[REQUIREMENT 1] In the SIMD strategy excerpt, how many loop iterations does the comment give for 384 dimensions?
[REQUIREMENT 2] Restate as a short bulleted list the main facts of the block in the SIMD strategy excerpt that begins "(func $l2_fp16_384".
[REQUIREMENT 3] From the SIMD strategy excerpt, write out the lines from "6. SIMD Strategy" to "i64x2 0 0))" verbatim.

[PROVIDED PASSAGE]
6. SIMD Strategy by Platform
WASM v128 (Tile/Browser)
;; L2 distance: fp16 vectors, 384 dimensions
;; Process 8 fp16 values per v128 operation
(func $l2_fp16_384 (param $a_ptr i32) (param $b_ptr i32) (result f32)
(local $acc v128)
(local $i i32)
(local.set $acc (v128.const i64x2 0 0))
(local.set $i (i32.const 0))
(block $done
(loop $loop
;; Load 8 fp16 values, widen to f32x4 pairs
;; Subtract, square, accumulate
;; ... (8 values per iteration, 48 iterations for 384 dims)
(br_if $done (i32.ge_u (local.get $i) (i32.const 384)))
(br $loop)
)
)
;; Horizontal sum of accumulator
;; Return L2 distance
)
AVX-512 (Desktop/Server)

[RECORD EXTRACTS]
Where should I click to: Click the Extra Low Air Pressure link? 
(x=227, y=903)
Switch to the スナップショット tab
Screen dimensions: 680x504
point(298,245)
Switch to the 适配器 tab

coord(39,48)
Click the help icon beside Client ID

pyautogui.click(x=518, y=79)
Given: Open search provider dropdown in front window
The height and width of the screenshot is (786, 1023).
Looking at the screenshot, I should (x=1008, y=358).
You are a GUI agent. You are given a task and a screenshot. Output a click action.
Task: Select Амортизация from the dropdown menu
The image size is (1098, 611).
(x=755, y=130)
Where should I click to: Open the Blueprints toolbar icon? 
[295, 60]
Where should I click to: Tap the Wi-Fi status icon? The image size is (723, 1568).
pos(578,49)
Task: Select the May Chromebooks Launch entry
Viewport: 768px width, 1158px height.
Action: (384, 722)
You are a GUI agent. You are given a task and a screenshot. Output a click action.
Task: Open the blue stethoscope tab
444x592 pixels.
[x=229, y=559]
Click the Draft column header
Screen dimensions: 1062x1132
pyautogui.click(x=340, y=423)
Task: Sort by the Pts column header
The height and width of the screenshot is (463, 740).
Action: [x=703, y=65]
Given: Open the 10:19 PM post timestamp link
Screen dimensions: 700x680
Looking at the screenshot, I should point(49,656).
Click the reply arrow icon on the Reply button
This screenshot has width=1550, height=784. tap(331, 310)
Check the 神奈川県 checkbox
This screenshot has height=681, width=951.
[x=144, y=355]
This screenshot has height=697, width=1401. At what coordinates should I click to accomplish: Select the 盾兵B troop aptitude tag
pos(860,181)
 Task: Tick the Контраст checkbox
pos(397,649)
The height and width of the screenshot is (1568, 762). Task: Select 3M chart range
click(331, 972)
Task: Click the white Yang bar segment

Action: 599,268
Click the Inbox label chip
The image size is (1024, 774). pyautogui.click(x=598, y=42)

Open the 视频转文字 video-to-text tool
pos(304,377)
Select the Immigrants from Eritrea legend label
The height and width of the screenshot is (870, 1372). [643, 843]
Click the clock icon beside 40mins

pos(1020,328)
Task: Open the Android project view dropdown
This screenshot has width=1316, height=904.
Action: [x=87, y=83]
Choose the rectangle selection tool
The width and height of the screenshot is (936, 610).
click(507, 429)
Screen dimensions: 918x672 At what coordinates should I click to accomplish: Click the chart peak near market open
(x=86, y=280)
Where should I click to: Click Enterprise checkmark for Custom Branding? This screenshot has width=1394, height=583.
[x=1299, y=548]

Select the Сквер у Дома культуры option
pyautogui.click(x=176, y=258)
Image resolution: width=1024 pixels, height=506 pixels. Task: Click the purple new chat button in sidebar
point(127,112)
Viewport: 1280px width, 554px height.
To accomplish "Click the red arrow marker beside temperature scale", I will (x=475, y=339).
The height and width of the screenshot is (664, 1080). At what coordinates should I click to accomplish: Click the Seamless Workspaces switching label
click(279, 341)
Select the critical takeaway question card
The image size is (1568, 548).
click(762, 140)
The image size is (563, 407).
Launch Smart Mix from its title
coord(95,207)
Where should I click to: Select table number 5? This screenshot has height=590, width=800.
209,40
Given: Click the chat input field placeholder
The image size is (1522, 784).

[WRITTEN SOLUTION 1] 48 iterations, at 8 values per iteration.

[WRITTEN SOLUTION 2]
- Takes two i32 pointer parameters, $a_ptr and $b_ptr, and returns an f32.
- Declares a v128 accumulator ($acc) and an i32 counter ($i), both set to zero.
- Inside the loop, 8 fp16 values are loaded and widened to f32x4 pairs, then subtracted, squared and accumulated.
- Each iteration handles 8 values, for 48 iterations across 384 dimensions.
- The loop exits once $i is 384 or greater.
- A horizontal sum of the accumulator follows, and the L2 distance is returned.

[WRITTEN SOLUTION 3]
6. SIMD Strategy by Platform
WASM v128 (Tile/Browser)
;; L2 distance: fp16 vectors, 384 dimensions
;; Process 8 fp16 values per v128 operation
(func $l2_fp16_384 (param $a_ptr i32) (param $b_ptr i32) (result f32)
(local $acc v128)
(local $i i32)
(local.set $acc (v128.const i64x2 0 0))